● Your instructions
Write out exactly, and only, the lines from the one containing "Image resolution: width=750" through the last line of the listing below.

● Supplied material
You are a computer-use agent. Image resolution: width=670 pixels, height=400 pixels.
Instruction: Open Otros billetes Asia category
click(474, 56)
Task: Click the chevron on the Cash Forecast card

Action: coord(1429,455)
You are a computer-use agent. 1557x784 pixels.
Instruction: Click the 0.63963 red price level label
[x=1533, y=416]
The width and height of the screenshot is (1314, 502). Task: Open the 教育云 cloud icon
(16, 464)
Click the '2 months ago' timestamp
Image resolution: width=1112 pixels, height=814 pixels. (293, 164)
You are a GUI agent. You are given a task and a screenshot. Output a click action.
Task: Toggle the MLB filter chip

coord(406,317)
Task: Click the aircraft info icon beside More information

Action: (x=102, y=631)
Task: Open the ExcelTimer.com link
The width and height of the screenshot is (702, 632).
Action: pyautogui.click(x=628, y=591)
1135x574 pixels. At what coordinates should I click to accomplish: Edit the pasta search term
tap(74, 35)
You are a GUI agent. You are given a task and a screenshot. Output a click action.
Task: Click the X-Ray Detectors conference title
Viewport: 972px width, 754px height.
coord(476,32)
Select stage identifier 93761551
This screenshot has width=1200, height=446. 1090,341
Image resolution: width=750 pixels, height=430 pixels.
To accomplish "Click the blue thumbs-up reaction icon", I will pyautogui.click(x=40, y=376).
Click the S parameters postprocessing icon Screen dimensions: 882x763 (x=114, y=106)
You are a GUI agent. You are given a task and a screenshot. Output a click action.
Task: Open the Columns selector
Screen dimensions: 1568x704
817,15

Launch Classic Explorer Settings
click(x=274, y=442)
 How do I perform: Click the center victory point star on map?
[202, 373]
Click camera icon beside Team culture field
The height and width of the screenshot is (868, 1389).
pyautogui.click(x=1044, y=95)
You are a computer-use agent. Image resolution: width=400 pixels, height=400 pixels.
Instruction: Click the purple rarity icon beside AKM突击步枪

● Problem solution
Image resolution: width=750 pixels, height=430 pixels.
To accomplish "Click the blue thumbs-up reaction icon", I will pyautogui.click(x=40, y=376).
Click the S parameters postprocessing icon Screen dimensions: 882x763 (x=114, y=106)
You are a GUI agent. You are given a task and a screenshot. Output a click action.
Task: Open the Columns selector
Screen dimensions: 1568x704
817,15

Launch Classic Explorer Settings
click(x=274, y=442)
 How do I perform: Click the center victory point star on map?
[202, 373]
Click camera icon beside Team culture field
The height and width of the screenshot is (868, 1389).
pyautogui.click(x=1044, y=95)
You are a computer-use agent. Image resolution: width=400 pixels, height=400 pixels.
Instruction: Click the purple rarity icon beside AKM突击步枪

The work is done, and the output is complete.